TASKS AND EXERCISES:
1) Answer these questions from the text on batch, streaming, and bulk patterns:
(a) Which three mechanisms are listed for streaming responses?
(b) By what means does import/export move data in bulk?
(c) At what row is streaming imagined to be interrupted?
2) Repeat verbatim the passage of the text on batch, streaming, and bulk patterns, starting at "- if export" and ending at "restart without duplicates?".

Batch Operations, Streaming, and Bulk Patterns
What This Concept Is
Most APIs need to act on many items occasionally. Three patterns cover the common cases:
- Batch operations: one request, many items, one response with per-item status. Good for "add 50 users" or "delete all matching tickets."
- Streaming responses: one request, a response that is emitted as it is produced (HTTP chunked, gRPC streaming, Server-Sent Events). Good for "export 10M rows" or "tail live logs."
- Import / export: bulk transfer via a file in object storage. Good for "move millions of records in or out."
Each has a different atomicity contract, a different failure mode, and a different fit. Picking the wrong one is how APIs end up with POST /deleteAllUsers endpoints that nobody is sure about.
Why It Matters Here
List endpoints scale to "I want to see the next 50." Batch-class patterns scale to "I want to process 50,000." They come with real contract decisions:
- if the first 10 of 50 succeed and the next 40 fail, is the batch partially committed or fully rolled back?
- if export takes an hour to produce 12GB, how do clients resume on network failure?
- if streaming is interrupted at row 700,000, can the client restart without duplicates?

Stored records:
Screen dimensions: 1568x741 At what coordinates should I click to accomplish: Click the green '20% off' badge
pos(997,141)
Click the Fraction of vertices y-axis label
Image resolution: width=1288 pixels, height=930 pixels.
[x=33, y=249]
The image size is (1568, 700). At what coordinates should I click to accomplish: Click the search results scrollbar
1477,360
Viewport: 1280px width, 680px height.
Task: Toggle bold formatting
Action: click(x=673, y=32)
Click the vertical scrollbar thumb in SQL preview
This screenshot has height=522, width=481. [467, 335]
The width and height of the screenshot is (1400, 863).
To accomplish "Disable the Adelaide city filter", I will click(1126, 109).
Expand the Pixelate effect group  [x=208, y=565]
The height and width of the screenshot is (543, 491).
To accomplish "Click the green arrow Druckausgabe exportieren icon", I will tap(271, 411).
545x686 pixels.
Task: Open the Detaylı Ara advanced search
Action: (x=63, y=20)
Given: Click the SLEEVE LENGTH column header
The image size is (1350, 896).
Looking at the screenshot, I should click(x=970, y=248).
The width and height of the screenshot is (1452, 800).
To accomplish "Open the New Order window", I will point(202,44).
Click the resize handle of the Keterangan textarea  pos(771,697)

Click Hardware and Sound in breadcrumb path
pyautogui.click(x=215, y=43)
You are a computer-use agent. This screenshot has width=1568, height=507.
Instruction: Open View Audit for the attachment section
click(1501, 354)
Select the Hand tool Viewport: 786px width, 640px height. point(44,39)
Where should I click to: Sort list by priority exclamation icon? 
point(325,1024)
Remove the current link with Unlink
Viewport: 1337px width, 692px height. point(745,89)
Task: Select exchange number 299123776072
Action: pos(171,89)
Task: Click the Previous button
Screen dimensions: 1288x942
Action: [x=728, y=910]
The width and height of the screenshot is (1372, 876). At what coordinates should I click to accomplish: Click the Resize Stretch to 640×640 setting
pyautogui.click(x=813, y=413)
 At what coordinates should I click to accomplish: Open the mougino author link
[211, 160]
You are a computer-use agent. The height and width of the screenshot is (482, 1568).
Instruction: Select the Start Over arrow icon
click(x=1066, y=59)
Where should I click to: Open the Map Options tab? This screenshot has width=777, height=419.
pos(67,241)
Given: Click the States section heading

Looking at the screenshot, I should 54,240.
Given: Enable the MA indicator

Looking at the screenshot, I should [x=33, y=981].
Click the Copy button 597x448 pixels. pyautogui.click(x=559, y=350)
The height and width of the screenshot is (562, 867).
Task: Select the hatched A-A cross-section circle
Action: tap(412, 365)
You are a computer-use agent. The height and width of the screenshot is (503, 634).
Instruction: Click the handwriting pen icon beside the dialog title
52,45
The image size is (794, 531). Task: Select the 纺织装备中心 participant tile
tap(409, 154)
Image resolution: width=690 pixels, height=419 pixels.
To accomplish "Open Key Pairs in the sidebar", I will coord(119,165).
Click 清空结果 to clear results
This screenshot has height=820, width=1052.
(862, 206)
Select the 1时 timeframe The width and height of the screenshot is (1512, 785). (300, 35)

TASK RESULTS:
1)
(a) HTTP chunked, gRPC streaming, and Server-Sent Events.
(b) Via a file in object storage.
(c) Row 700,000.

2)
- if export takes an hour to produce 12GB, how do clients resume on network failure?
- if streaming is interrupted at row 700,000, can the client restart without duplicates?